New Orleans Saints quarterback Drew Brees. (Associated Press)
Last Modified: Sunday, September 16, 2012 3:50 PM
By Jim Gazzolo / American Press
Yogi Berra put today’s Saints game into perfect perspective long before they were even in existence when he said, “It gets late early around here.”
This might just be the second week of the new season, but it could be very late if the Saints can’t turn things around.
Today’s battle with the Carolina Panthers isn’t a must win in the standings, but rather a most important victory for the Saints when it comes to inside their helmets.
For most teams an 0-2 start is cause for some concern, but not impossible to overcome. For the Saints, it could spell disaster.
Coming off the strangest and toughest offseason in league history, this team lost more than just its coach and a couple of players. It lost its heart and soul.
The Saints were everybody’s second-favorite team, and in New Orleans they were the only team.
Their story of rebuilding was one movies are made of. It was hard to dislike anything about them.
Many considered the franchise to be special and named appropriately.
Then came “Bountygate” and everything changed.
No longer loved by the football world, the Saints instead became the brunt of jokes. They were scorned by league officials and had other players wonder at what cost they would perform a cheap shot.
The league’s code had been broken when it came to players protecting each other best they can.
Then came the Drew Brees contract debacle.
Brees told the world it was not about the money, then held out until he could get every last penny out of the franchise that had saved his career a few years earlier.
Suddenly, it was all about the money.
Yet all that talk died down in time for the Saints to take the field last week in their home opener.
The players proclaimed they were playing with a chip on their shoulders, that they were going to show the league, especially Commissioner Roger Goodell, that they could win despite his punishments.
More importantly, they convinced a city, make that an entire region, that is was them against the world.

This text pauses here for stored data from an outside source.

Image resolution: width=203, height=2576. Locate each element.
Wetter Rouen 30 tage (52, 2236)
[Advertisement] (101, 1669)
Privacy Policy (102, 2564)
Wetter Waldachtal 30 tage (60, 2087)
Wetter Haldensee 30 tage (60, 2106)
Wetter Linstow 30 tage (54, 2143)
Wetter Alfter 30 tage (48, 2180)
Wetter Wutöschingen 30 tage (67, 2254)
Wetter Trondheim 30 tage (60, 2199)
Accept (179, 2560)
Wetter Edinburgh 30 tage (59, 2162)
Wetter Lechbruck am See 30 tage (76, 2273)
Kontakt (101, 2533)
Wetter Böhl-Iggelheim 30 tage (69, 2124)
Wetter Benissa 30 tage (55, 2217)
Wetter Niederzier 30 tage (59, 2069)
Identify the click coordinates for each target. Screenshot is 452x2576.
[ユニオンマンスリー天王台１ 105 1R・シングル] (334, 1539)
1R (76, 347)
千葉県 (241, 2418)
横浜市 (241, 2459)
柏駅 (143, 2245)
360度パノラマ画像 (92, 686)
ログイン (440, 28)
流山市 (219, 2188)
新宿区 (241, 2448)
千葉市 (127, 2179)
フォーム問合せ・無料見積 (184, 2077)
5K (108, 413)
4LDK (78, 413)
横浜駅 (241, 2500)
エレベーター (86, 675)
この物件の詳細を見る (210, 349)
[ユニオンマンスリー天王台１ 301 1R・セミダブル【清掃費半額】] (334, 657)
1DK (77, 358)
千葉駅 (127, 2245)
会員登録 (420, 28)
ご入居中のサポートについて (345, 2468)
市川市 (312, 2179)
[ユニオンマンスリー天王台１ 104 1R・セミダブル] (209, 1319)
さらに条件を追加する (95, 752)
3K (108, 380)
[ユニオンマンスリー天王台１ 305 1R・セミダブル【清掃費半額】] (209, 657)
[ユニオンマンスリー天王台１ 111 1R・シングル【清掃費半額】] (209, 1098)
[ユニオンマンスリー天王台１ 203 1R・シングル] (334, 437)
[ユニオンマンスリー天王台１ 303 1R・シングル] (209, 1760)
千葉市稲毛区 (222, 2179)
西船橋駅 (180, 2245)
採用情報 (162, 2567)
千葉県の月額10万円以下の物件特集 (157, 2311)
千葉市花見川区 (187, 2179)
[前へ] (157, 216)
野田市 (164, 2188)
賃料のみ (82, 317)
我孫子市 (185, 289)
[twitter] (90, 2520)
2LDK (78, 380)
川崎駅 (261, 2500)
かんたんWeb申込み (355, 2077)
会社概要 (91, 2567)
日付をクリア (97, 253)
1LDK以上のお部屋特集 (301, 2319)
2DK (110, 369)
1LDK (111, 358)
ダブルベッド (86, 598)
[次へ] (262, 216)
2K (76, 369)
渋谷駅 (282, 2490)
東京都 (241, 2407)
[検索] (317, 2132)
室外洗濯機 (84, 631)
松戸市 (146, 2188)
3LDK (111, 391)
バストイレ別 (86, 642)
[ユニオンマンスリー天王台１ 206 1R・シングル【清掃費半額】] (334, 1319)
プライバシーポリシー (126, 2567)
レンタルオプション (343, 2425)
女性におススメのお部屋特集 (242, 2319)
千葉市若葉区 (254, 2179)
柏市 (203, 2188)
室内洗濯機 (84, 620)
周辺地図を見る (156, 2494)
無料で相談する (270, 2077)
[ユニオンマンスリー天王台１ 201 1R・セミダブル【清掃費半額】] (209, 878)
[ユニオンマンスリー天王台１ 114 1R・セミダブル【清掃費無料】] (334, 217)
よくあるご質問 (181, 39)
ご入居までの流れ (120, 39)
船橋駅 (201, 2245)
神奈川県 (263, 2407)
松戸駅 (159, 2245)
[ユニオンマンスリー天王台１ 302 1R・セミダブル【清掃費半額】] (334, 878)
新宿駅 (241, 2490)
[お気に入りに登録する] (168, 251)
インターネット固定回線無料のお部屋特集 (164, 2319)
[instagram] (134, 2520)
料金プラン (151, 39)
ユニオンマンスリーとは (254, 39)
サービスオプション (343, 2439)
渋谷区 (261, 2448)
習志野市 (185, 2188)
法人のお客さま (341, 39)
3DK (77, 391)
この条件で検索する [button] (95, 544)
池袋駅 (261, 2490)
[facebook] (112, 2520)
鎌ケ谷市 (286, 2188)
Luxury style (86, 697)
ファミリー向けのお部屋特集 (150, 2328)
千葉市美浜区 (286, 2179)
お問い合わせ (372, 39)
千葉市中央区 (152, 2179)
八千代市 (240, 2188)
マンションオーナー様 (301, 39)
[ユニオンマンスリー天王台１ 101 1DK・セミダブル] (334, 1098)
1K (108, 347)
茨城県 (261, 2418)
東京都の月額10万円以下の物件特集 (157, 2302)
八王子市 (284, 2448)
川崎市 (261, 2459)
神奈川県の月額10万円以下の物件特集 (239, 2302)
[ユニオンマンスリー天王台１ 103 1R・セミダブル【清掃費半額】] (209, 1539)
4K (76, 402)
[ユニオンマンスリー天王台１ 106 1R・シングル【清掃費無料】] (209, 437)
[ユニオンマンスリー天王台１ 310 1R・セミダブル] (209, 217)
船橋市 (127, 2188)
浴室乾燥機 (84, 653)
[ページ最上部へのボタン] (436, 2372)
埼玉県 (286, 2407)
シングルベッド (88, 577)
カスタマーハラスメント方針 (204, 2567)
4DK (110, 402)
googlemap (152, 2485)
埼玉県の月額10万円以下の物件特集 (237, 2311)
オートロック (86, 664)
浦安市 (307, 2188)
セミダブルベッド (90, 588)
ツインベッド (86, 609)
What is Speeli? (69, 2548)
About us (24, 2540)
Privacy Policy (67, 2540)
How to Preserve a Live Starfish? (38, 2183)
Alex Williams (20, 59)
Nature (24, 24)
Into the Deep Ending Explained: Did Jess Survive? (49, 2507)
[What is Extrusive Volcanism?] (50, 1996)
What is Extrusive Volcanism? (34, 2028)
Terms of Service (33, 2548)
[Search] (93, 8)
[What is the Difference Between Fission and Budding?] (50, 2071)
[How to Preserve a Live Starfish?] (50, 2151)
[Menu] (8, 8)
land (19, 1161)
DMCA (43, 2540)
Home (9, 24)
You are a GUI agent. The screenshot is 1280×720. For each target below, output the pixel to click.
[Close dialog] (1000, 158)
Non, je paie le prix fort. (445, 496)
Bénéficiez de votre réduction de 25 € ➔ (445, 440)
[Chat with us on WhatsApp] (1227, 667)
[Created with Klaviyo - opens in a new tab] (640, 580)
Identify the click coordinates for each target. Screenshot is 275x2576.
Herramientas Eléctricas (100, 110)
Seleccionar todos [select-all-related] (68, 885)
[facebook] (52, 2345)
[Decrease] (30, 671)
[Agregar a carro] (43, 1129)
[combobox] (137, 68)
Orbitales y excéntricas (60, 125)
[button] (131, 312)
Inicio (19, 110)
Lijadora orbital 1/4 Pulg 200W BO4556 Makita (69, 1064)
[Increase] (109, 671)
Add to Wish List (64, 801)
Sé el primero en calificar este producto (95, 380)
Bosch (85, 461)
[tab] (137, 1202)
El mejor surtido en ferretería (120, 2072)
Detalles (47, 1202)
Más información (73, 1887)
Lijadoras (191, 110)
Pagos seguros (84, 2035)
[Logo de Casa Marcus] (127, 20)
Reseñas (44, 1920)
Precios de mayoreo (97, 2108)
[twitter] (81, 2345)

Dreams of grabbing the Lombardi Trophy from the hands of Goodell on Super Bowl Sunday inside their very own Superdome would become a fact.
Unfortunately, that’s when reality set in.
Over the season’s first 60 minutes of football the Saints lost all that bravado. The Washington Redskins and their rookie quarterback knocked it out of them.
Brees looked like a guy who not only needed a full offseason of work, which he missed during his holdout, but also his coach, mentor and friend, Sean Payton.
The coach won’t be back until next season, so the Saints must march into today’s game with what they brought last week.
For their fans that might be a scary thing, but again this is more about the psyche of this club rather than the talent.
Another loss, especially if they play just as poorly, would mean two of last year’s NFC bottom-feeders would have already knocked off the Saints. That is not a good start.
Also, doubt could begin to crepe in inside those helmets.
They might stop listening to their interim, interim head coach. Fingers could start to be pointed and the team that always stuck together could start to become unglued.
And worst yet, after looking pretty lackluster in the opener, another loss could begin the snowballing process of giving in. It is easy, when you believe the world is against you, to say enough already or we will get them all back when we get our coach back on the sideline next year.
That’s why today, despite it being so early, time could begin running out on the Saints.